>>>>>
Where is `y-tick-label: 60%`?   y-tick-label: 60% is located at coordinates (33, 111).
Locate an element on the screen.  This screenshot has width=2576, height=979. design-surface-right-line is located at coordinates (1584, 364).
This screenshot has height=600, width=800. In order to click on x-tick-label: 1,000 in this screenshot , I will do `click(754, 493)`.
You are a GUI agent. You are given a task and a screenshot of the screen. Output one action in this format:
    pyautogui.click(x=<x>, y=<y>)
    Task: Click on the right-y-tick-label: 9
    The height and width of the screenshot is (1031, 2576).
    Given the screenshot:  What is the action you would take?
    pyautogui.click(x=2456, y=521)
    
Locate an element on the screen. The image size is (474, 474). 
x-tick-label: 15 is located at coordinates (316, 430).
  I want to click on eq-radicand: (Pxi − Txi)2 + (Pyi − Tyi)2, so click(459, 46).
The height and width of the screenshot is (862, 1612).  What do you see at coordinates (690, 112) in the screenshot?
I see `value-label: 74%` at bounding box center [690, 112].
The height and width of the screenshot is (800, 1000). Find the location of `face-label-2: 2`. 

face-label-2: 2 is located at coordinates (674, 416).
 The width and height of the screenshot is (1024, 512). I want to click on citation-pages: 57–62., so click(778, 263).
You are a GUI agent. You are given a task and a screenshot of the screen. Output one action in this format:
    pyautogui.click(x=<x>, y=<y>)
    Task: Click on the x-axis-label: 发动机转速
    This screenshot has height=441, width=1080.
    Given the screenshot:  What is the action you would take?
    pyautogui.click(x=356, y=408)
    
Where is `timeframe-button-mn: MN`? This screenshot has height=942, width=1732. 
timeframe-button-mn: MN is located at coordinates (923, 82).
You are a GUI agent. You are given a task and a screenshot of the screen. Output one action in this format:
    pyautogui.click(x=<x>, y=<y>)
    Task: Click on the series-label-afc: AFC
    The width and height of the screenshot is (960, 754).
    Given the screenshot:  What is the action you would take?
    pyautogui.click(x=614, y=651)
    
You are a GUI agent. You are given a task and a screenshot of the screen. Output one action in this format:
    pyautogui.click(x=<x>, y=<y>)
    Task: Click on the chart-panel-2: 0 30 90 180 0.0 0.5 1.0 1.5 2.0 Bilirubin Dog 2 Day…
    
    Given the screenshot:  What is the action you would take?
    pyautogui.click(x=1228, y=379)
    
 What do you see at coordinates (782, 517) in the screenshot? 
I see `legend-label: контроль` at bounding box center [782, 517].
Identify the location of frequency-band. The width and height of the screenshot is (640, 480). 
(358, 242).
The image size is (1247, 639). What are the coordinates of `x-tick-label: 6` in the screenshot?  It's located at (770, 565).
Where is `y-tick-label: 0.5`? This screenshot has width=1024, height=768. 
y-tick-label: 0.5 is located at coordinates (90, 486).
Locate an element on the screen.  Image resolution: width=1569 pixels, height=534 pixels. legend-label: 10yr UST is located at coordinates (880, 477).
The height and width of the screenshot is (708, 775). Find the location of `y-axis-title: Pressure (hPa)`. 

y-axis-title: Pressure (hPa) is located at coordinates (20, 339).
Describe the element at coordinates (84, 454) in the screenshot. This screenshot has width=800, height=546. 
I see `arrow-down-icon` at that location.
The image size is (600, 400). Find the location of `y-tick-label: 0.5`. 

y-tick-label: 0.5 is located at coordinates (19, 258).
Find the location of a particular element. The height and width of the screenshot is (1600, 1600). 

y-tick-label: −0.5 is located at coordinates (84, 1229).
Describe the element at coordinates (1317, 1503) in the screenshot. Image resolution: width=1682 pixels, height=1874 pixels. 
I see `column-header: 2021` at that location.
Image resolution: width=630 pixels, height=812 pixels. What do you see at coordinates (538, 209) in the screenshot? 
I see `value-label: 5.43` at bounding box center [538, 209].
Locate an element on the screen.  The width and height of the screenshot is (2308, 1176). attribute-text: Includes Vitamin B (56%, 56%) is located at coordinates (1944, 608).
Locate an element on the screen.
<<<<<
■ **EXERCISE BRIEF**: Reproduce all of the material above word for word, keeping every line unchanged.

■ **FINISHED TASK**:
Where is `y-tick-label: 60%`?   y-tick-label: 60% is located at coordinates (33, 111).
Locate an element on the screen.  This screenshot has width=2576, height=979. design-surface-right-line is located at coordinates (1584, 364).
This screenshot has height=600, width=800. In order to click on x-tick-label: 1,000 in this screenshot , I will do `click(754, 493)`.
You are a GUI agent. You are given a task and a screenshot of the screen. Output one action in this format:
    pyautogui.click(x=<x>, y=<y>)
    Task: Click on the right-y-tick-label: 9
    The height and width of the screenshot is (1031, 2576).
    Given the screenshot:  What is the action you would take?
    pyautogui.click(x=2456, y=521)
    
Locate an element on the screen. The image size is (474, 474). 
x-tick-label: 15 is located at coordinates (316, 430).
  I want to click on eq-radicand: (Pxi − Txi)2 + (Pyi − Tyi)2, so click(459, 46).
The height and width of the screenshot is (862, 1612).  What do you see at coordinates (690, 112) in the screenshot?
I see `value-label: 74%` at bounding box center [690, 112].
The height and width of the screenshot is (800, 1000). Find the location of `face-label-2: 2`. 

face-label-2: 2 is located at coordinates (674, 416).
 The width and height of the screenshot is (1024, 512). I want to click on citation-pages: 57–62., so click(778, 263).
You are a GUI agent. You are given a task and a screenshot of the screen. Output one action in this format:
    pyautogui.click(x=<x>, y=<y>)
    Task: Click on the x-axis-label: 发动机转速
    This screenshot has height=441, width=1080.
    Given the screenshot:  What is the action you would take?
    pyautogui.click(x=356, y=408)
    
Where is `timeframe-button-mn: MN`? This screenshot has height=942, width=1732. 
timeframe-button-mn: MN is located at coordinates (923, 82).
You are a GUI agent. You are given a task and a screenshot of the screen. Output one action in this format:
    pyautogui.click(x=<x>, y=<y>)
    Task: Click on the series-label-afc: AFC
    The width and height of the screenshot is (960, 754).
    Given the screenshot:  What is the action you would take?
    pyautogui.click(x=614, y=651)
    
You are a GUI agent. You are given a task and a screenshot of the screen. Output one action in this format:
    pyautogui.click(x=<x>, y=<y>)
    Task: Click on the chart-panel-2: 0 30 90 180 0.0 0.5 1.0 1.5 2.0 Bilirubin Dog 2 Day…
    
    Given the screenshot:  What is the action you would take?
    pyautogui.click(x=1228, y=379)
    
 What do you see at coordinates (782, 517) in the screenshot? 
I see `legend-label: контроль` at bounding box center [782, 517].
Identify the location of frequency-band. The width and height of the screenshot is (640, 480). 
(358, 242).
The image size is (1247, 639). What are the coordinates of `x-tick-label: 6` in the screenshot?  It's located at (770, 565).
Where is `y-tick-label: 0.5`? This screenshot has width=1024, height=768. 
y-tick-label: 0.5 is located at coordinates (90, 486).
Locate an element on the screen.  Image resolution: width=1569 pixels, height=534 pixels. legend-label: 10yr UST is located at coordinates (880, 477).
The height and width of the screenshot is (708, 775). Find the location of `y-axis-title: Pressure (hPa)`. 

y-axis-title: Pressure (hPa) is located at coordinates (20, 339).
Describe the element at coordinates (84, 454) in the screenshot. This screenshot has width=800, height=546. 
I see `arrow-down-icon` at that location.
The image size is (600, 400). Find the location of `y-tick-label: 0.5`. 

y-tick-label: 0.5 is located at coordinates (19, 258).
Find the location of a particular element. The height and width of the screenshot is (1600, 1600). 

y-tick-label: −0.5 is located at coordinates (84, 1229).
Describe the element at coordinates (1317, 1503) in the screenshot. Image resolution: width=1682 pixels, height=1874 pixels. 
I see `column-header: 2021` at that location.
Image resolution: width=630 pixels, height=812 pixels. What do you see at coordinates (538, 209) in the screenshot? 
I see `value-label: 5.43` at bounding box center [538, 209].
Locate an element on the screen.  The width and height of the screenshot is (2308, 1176). attribute-text: Includes Vitamin B (56%, 56%) is located at coordinates (1944, 608).
Locate an element on the screen.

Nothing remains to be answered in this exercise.